* _SHORT EXERCISE_
Return the items unchanged from the line containing "Click the maturity" through the line containing "tap(58, 70)", keeping both of those lines.

* _PROVIDED DATA_
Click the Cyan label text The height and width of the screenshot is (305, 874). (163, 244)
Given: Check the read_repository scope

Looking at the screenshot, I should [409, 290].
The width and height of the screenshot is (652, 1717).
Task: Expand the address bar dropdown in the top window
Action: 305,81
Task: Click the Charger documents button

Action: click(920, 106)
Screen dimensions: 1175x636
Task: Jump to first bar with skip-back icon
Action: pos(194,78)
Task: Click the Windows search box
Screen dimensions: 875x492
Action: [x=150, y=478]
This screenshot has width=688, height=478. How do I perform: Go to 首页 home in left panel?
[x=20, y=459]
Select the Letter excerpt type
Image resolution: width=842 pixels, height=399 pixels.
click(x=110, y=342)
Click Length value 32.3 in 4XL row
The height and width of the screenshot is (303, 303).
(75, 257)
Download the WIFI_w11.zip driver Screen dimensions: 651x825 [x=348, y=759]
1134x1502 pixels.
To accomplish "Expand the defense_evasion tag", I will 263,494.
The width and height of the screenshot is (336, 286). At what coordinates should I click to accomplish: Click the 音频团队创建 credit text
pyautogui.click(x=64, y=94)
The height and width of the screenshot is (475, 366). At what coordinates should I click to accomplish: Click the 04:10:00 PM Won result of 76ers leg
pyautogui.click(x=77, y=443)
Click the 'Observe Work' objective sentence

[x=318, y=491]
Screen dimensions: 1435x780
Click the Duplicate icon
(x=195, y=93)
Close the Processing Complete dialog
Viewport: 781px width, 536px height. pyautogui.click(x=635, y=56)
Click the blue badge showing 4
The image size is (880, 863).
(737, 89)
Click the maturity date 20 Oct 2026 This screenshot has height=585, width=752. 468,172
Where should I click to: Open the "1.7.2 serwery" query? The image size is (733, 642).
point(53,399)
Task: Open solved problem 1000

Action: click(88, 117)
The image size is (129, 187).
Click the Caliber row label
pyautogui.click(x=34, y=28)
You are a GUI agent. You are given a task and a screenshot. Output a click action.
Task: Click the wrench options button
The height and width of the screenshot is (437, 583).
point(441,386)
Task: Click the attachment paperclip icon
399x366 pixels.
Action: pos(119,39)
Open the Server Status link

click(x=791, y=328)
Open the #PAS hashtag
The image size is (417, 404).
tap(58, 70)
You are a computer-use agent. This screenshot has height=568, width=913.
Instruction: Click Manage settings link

* _ANSWER TO THE TASK_
Click the maturity date 20 Oct 2026 This screenshot has height=585, width=752. 468,172
Where should I click to: Open the "1.7.2 serwery" query? The image size is (733, 642).
point(53,399)
Task: Open solved problem 1000

Action: click(88, 117)
The image size is (129, 187).
Click the Caliber row label
pyautogui.click(x=34, y=28)
You are a GUI agent. You are given a task and a screenshot. Output a click action.
Task: Click the wrench options button
The height and width of the screenshot is (437, 583).
point(441,386)
Task: Click the attachment paperclip icon
399x366 pixels.
Action: pos(119,39)
Open the Server Status link

click(x=791, y=328)
Open the #PAS hashtag
The image size is (417, 404).
tap(58, 70)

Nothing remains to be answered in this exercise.